In 1969, President Richard M. Nixon threatened to close to the U.S.-Mexico border. President Trump did the same thing last week. (From left to right: AP; Jabin Botsford/The Washington Post)

To get Mexico to bend to the will of the United States, the U.S. president threatened to close the southern border.

That president was Richard M. Nixon, and the year was 1969.

This past Friday, President Trump took to Twitter to threaten to close the U.S.-Mexico border, “or large sections of the Border,” in the next week if Mexico “doesn’t immediately stop ALL illegal immigration coming into the United States throug our Southern Border.” On Sunday, acting White House chief of staff Mick Mulvaney seemingly seconded the president, saying on ABC News’s “This Week” that it would take “something dramatic” to keep the president from closing the border.

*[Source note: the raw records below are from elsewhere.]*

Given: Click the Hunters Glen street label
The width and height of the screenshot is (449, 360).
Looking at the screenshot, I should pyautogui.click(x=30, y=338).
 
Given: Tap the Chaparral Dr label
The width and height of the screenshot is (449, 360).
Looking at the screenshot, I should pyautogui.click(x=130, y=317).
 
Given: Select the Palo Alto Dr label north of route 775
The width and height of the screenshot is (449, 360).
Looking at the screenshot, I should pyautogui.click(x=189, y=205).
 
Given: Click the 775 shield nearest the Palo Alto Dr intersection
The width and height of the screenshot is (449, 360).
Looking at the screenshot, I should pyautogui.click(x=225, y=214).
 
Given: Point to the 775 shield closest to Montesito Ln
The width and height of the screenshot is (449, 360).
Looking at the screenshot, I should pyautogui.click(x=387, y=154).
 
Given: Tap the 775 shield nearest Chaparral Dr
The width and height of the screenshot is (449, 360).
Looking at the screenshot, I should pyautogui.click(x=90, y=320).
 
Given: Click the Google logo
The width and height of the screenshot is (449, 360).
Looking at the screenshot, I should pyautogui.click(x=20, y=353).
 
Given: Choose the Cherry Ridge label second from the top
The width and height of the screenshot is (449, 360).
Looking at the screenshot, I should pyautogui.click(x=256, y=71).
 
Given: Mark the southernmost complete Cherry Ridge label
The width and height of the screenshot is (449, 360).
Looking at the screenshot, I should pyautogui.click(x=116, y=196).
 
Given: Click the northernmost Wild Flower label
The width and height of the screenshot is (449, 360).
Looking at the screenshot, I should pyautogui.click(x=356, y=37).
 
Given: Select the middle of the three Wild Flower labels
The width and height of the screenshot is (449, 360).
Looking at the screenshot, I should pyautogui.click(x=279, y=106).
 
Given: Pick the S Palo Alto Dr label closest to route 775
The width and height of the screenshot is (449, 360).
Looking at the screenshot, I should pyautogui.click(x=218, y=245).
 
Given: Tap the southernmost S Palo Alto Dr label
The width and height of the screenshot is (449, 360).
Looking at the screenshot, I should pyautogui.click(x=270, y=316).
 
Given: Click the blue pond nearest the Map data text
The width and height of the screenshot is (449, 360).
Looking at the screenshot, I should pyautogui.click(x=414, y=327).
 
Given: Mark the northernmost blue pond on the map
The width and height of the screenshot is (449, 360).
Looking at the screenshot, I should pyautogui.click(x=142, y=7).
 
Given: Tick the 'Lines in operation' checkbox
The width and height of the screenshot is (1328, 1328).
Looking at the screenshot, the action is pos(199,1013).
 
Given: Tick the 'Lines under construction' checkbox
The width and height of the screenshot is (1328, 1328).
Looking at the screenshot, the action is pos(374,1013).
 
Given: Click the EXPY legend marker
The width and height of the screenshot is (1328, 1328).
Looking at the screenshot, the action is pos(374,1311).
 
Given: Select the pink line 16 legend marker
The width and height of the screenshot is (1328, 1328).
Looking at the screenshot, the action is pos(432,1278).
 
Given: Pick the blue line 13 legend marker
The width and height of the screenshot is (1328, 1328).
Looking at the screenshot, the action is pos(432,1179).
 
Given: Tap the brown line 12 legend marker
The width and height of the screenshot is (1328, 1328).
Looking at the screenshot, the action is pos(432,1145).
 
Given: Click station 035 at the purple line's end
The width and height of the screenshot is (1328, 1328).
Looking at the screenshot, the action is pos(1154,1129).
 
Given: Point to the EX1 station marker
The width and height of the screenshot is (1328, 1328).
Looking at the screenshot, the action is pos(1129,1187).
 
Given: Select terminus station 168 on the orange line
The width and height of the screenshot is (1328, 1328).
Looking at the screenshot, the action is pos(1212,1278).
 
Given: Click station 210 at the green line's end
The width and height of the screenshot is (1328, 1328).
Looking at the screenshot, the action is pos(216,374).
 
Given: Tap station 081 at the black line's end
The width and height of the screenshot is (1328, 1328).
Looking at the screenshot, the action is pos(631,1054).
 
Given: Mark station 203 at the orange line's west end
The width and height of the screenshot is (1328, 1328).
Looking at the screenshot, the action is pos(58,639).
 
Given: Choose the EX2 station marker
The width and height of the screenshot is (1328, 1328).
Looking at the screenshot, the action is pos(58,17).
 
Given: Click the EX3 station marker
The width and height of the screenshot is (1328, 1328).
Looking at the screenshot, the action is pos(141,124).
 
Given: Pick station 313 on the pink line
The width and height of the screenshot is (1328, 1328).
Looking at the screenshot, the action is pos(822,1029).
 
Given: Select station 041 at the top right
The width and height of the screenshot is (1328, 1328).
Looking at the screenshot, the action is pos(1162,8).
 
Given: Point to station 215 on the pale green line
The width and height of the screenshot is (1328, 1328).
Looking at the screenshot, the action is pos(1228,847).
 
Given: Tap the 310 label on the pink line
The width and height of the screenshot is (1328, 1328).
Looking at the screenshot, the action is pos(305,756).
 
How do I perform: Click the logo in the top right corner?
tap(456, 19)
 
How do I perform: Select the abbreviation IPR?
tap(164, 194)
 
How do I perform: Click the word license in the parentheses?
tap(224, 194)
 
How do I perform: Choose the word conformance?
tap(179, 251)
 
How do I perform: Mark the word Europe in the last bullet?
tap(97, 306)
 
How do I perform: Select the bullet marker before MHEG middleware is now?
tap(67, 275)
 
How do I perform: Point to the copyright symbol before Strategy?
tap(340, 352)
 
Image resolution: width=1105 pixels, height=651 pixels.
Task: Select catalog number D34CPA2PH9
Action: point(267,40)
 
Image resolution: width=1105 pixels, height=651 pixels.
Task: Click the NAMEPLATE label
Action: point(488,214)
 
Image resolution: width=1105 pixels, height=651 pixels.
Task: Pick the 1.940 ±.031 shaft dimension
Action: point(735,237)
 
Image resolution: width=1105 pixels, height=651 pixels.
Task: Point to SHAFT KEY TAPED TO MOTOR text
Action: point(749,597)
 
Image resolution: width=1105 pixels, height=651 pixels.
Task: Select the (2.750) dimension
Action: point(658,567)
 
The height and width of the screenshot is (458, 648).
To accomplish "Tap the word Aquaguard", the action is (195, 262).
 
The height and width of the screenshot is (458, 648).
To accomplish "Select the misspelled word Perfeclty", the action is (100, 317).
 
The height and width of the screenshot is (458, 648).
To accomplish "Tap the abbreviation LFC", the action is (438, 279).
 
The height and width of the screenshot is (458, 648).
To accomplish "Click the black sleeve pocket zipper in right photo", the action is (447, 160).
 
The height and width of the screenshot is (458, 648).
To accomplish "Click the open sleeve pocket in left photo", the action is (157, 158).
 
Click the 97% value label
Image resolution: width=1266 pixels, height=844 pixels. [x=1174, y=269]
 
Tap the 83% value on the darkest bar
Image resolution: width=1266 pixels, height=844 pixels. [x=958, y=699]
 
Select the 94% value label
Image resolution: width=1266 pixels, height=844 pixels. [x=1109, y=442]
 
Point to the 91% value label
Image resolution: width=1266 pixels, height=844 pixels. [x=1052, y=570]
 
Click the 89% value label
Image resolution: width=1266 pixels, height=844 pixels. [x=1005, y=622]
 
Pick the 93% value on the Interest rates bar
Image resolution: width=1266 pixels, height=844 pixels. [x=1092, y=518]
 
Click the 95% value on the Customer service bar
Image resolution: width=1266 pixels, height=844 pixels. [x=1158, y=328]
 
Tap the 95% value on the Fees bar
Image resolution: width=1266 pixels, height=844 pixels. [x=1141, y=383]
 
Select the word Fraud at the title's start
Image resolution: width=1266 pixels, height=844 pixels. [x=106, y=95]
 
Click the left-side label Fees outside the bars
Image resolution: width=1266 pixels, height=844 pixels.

Trump, as immigration reporter Dara Lind explained at Vox, cannot physically stop anyone from illegally entering the United States, but he can close ports of entry, which would prevent “people and goods from legally entering the country.”

Such a move would create chaos in border communities and disrupt trade worth more than $1 billion a day. But it would also, to use the president’s parlance, suggest that he is “not playing games.”

Political symbolism is similarly thought to have been the motivating factor for Nixon’s Operation Intercept.

Launched in 1969 and lasting just 20 days, Operation Intercept was ostensibly meant to stem the flow of illegal drugs, including marijuana, into the United States. The idea was to add agents to the border to help better intercept the contraband. “In reality, however, it was designed not to interdict narcotics but to publicize the new administration’s war on crime and force Mexican compliance with Washington’s anti-drug campaign,” political science professor Richard B. Craig wrote in 1980.

At the time, newspapers deemed it the “largest peacetime search and seizure operation in history.” The operation was planned by G. Gordon Liddy, the former FBI agent who later helped orchestrate the Watergate break-in; the State Department was effectively shut out of the planning process for the operation.

Operation Intercept resulted in a “near shutdown of traffic” across the southern border. There were major backups at the border; instead of random searches, everyone was searched; legal laborers and commerce couldn’t cross; and Mexico, in response to this unilateral approach to a bilateral issue, began a boycott of U.S. goods. Also, almost no marijuana was actually seized; traffickers just found other, safer ways in.

About three weeks later, the United States abandoned the plan in favor of Operation Cooperation with Mexico. Some suggest that the plan worked — Mexico, the thinking goes, was more keen to cooperate with the United States after Operation Intercept. Others suggest that Operation Intercept had lasting international consequences and serves as a cautionary tale against unilateral action on multilateral issues.

In 2019, Trump seems to have taken the first lesson, or at least to not be perturbed by potential international ramifications; he also ordered the suspension of aid to three Central American countries — El Salvador, Guatemala and Honduras — to pressure their governments to stop migration to the United States.